Tuesday, April 27, 2010

Lending a hand


It has stopped raining for the most part, but is still windy and cloudy. A good Museum day... So we headed off to the Guggenheim Museum at 89th St and Central Park East. The main feature of the Gugg is the Gugg itself (by the way, no one but me calls it the Gugg), designed by Frank Lloyd Wright, the "only building in NYC designed by the famous Mr. Wright". That is why they allow photography on the first floor only, so you can show your friends how Dr. Seuss would design an art museum.




It really is quite cleverly designed such that one can walk from top to bottom (or bottom to top, as we stupidly did) over the 6 levels without having to backtrack as in a normal square museum, except for when in the annexes. You miss nothing this way. They also give you free audio headphones for your $18 per, so you don't have to bother reading as you tour.

The theme of the current showing is "Haunted" and there was some cool stuff. But the old favorites such as the Monet's -- seen from a distance so they look good, and besides, there are too many people crowding in front of you to get a close look -- and the Picasso's, and other avant-garde type art was great, but not our favorites.

Had I known that on this very day the Tim Burton exhibit at MOMA was closing, we probably would have saved the Gugg trip for another day. Groan! I missed Sarah Jessica Parker's severed head (from "Mars Attacks")!!! Well, it is not her best feature. And who brings a bag of oats to an art museum?

But I digress.
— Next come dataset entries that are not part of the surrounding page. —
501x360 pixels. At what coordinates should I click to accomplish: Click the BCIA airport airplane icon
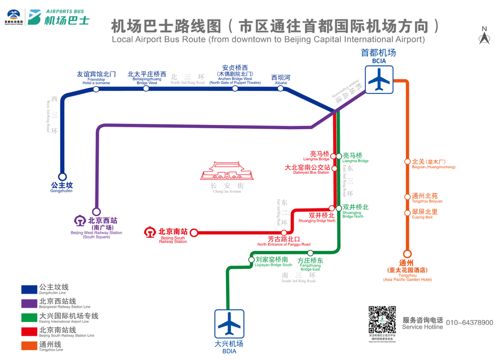(x=379, y=79)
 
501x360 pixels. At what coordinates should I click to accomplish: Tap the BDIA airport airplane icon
(x=229, y=323)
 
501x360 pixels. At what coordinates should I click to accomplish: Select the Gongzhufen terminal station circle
(x=62, y=177)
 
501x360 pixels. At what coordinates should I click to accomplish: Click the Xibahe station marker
(x=280, y=88)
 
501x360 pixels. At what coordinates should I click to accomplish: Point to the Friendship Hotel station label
(x=96, y=77)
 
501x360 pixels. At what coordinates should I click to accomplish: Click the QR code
(x=382, y=320)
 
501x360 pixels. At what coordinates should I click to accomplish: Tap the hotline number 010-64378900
(x=470, y=323)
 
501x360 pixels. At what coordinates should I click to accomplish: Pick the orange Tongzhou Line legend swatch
(x=29, y=346)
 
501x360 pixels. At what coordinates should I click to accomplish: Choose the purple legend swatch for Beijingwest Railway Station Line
(x=29, y=303)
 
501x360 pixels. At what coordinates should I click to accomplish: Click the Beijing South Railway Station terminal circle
(x=194, y=233)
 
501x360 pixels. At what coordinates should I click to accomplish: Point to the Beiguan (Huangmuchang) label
(x=433, y=164)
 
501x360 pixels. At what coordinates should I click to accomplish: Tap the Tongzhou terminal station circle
(x=407, y=254)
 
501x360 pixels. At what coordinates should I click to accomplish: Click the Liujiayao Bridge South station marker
(x=251, y=260)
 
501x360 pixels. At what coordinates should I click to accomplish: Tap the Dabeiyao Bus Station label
(x=307, y=169)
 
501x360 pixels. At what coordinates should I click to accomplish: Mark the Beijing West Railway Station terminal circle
(x=96, y=212)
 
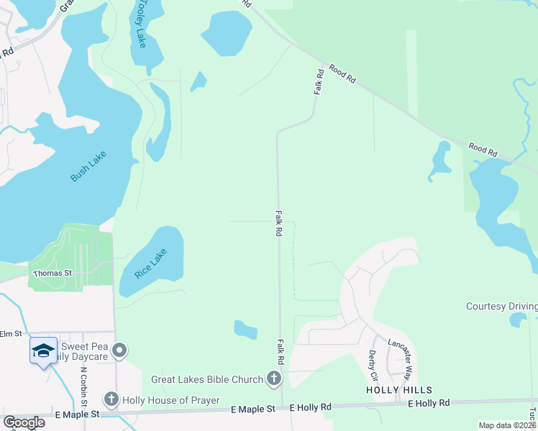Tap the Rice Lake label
tap(150, 263)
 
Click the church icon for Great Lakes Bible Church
tap(273, 378)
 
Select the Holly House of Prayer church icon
tap(111, 399)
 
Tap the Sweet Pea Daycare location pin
tap(119, 351)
We had a perfectly good time at the Gugg, and a nice slice for lunch for some lucky boy at the pizza place next to the 86th and Lex subway station too!

Back to the hotel for our daily nap, and later a snack since we decided...OK, I decided...to have supper post-theater, since we were seeing a 1-act, 90 minute play that started at 7pm, and because I wanted to catch game 7 of the Phx-Det hockey series. Game 7's are just special.
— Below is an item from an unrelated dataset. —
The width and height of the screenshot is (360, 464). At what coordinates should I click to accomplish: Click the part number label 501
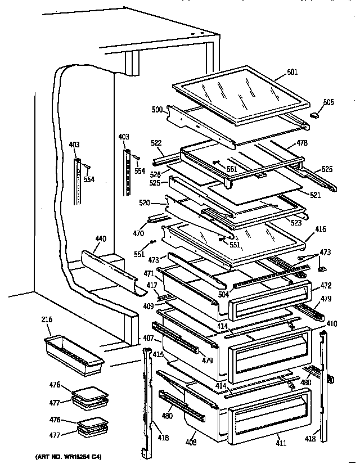292,72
Anyway, after dressing for the night we took the R train to Times Square, and saw "A Behanding in Spokane" starring Christopher Walken and Sam Rockwell, along with Anthony Mackie (The Hurt Locker) and Zoe Kazan (Revolutionary Road). Unfortunately, Sam didn't show, and was replaced by Dashell Eaves. He did an OK job. But the only irreplaceable actor was Chris Walken, who was amazing. How the rest of the cast didn't laugh every time he opened his mouth, or just looked at them, I will never know.
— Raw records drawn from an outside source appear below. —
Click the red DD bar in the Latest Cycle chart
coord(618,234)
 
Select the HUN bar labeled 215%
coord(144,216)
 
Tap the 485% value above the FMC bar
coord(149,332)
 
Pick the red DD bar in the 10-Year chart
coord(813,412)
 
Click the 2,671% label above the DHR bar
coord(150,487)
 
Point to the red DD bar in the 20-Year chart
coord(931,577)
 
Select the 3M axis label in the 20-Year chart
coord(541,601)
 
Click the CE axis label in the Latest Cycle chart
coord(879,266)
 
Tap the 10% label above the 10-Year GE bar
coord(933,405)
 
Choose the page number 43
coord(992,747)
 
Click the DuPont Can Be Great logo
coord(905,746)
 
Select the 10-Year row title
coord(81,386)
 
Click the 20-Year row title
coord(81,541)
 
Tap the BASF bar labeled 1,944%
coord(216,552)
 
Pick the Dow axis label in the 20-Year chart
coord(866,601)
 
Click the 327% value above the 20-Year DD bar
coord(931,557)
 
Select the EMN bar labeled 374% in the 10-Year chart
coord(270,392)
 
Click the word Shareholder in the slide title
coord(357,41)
At any rate, the plot concerned a man (Walken) who had his hand cut off 40 years prior by "hillbillies" who held his arm to a train track as a train came by. They waved goodbye to him using his severed hand. So Carmichael (Walken) wants it back. And he spends the next 40 years looking for it. He knows he can't use it or reattach it, but he just wants it. A pair of con artists (Mackie and Kazan) try to sell him a hand they steal from a museum. Meanwhile, the death-wishing clerk at the dump of a hotel Carmichael is staying at, intervenes at critical moments, and in general a good time is had by all in the audience. I loved it. But my humor runs on the dark side. And again, CW was brilliant.

Supper followed at Dempsey's Bar near Madison Square Garden and our hotel on 33rd St. I had a cheeseburger and fries, and a very decent one at that. Margie had the same but a turkey burger with chipolte mayo. The hockey game was good too.

1 comment:

  1. Uncle Duane. You are hilarious about Sarah Jessica Parker! you guys are so mean to her and her horse face, haha.

    a Tim Burton display would have been very neat indeed.

    Beheading sounds like a great play! I'd love to see that and Christopher Walken live.